O pistoleiro Rayfran das Neves Sales confessou ontem, em dois depoimentos diferentes, que executou a tiros a missionária americana Dorothy Stang, em Anapu, no Pará. Mas contou versões diferentes para o assassinato e, em cada depoimento, denunciou uma pessoa diferente como mandante do crime. À Polícia Federal, Rayfran disse que matou a freira a mando de Amair Feijoli da Cunha, o Tato, que está preso desde sábado. No primeiro interrogatório, na Polícia Civil, em que foi indiciado por homicídio qualificado, o pistoleiro dissera ter executado Dorothy a pedido de um sindicalista amigo da freira: o presidente do Sindicato dos Trabalhadores Rurais de Anapu, Francisco de Assis Souza, o Chiquinho do PT, que já foi vice-prefeito da cidade.

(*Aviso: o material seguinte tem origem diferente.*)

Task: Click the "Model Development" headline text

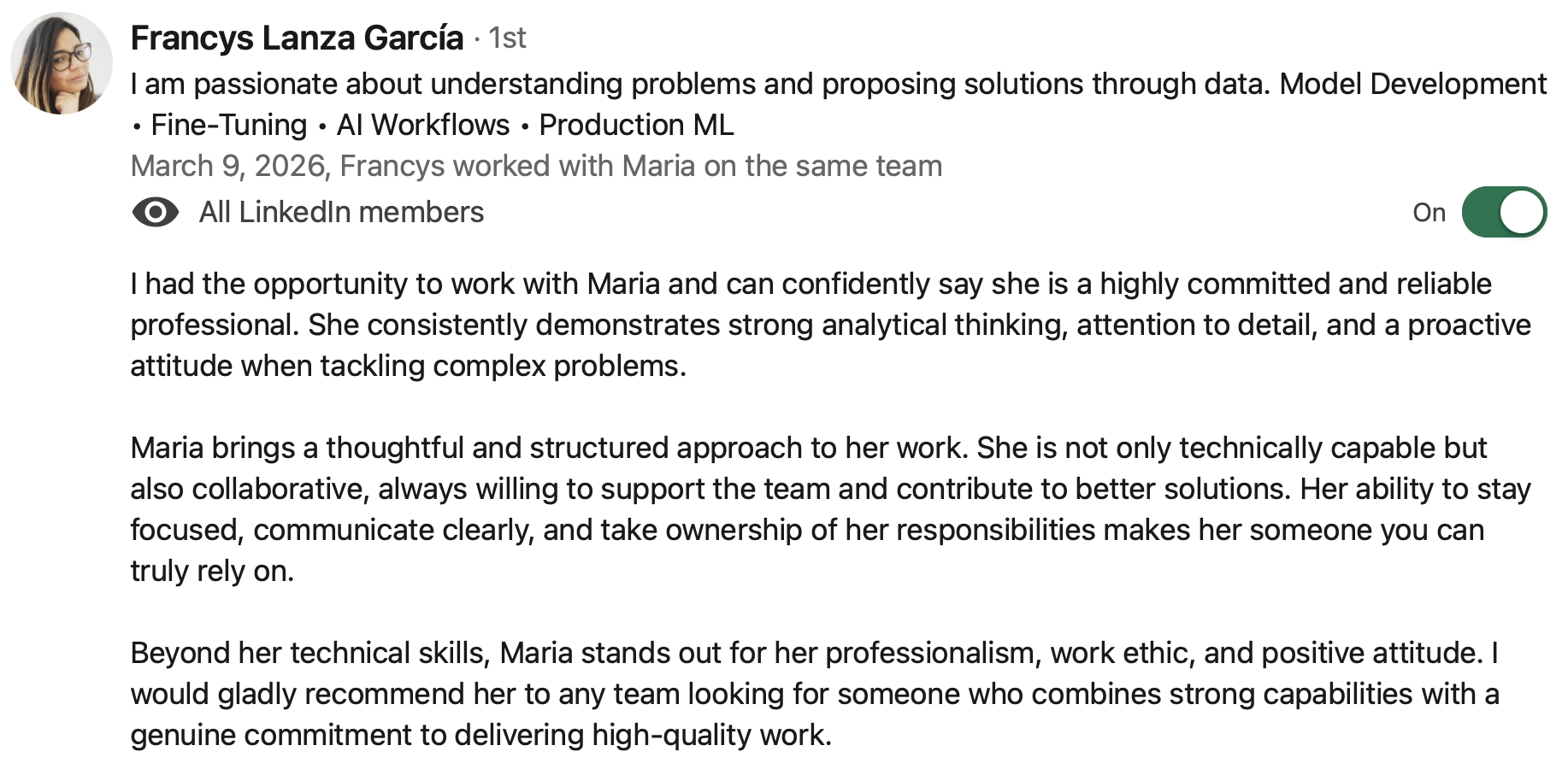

No depoimento à PF, Rayfran contou que o crime foi contratado por R$50 mil. Ele afirmou, porém, que não recebeu o dinheiro. A pedido do Ministério Público do Pará, a Justiça Estadual determinou à tarde que o inquérito tramitasse sob sigilo. O pedido foi feito logo após Rayfran prestar o primeiro depoimento acusando o sindicalista. Mas, à noite, o juiz titular da Vara de Pacajá, Lucas do Carmo de Jesus, decidiu revogar a decisão que ele mesmo proferira à tarde. O juiz informou que, reavaliando o caso, considerou que é melhor deixar para a Polícia Civil decidir o que deve ou não ser divulgado sobre a investigação.

O sigilo durou cerca de cinco horas. Nesse intervalo, em Brasília, o presidente da Ordem dos Advogados do Brasil (OAB), Roberto Busato, criticou a decisão da Justiça do Pará. A PF chegou a informar que pediria a revogação do sigilo, o que não foi necessário.

Francisco de Assis de Souza era um dos principais aliados de Dorothy nos projetos sociais que ela desenvolvia. A primeira versão do pistoleiro foi vista pela polícia como uma tentativa de desviar as investigações e, assim, tentar absolver os verdadeiros mandantes do crime.

¿ Essa história não tem credibilidade alguma ¿ dizia o delegado-chefe da Polícia Civil do Pará, Luiz Fernandes.

Testemunha fez reconhecimento

Rayfran foi transferido ontem de manhã de Anapu para Altamira, onde está preso. Eram 9h35m quando ele chegou num helicóptero Blackhawk no campo de pouso montado no 51º Batalhão de Infantaria do Exército. Sob um forte aparato policial, que incluía soldados do Exército e policiais militares, civis e federais, ele foi levado direto para a delegacia da cidade, onde foi interrogado durante quatro horas. Estava barbudo, maltrapilho, com colete à prova de balas e algemado nas mãos e nos pés.

A testemunha ocular do crime foi levada, encapuzada, para a sala em que ocorria o depoimento, para fazer o reconhecimento de Rayfran. O depoimento do pistoleiro durou quase quatro horas. Da Polícia Civil, ele foi levado direto para a delegacia da Polícia Federal em Altamira. Logo no início do depoimento, Rayfran contou sua segunda versão, confirmando o rumo da investigação realizada desde o assassinato. Segundo um delegado federal, Rayfran admitiu ter executado a freira por ordem de Amair Feijoli, o Tato, para quem trabalhava num pedaço de terra disputado com os colonos do PDS Esperança, assentamento organizado pela missionária e lugar onde ela foi morta.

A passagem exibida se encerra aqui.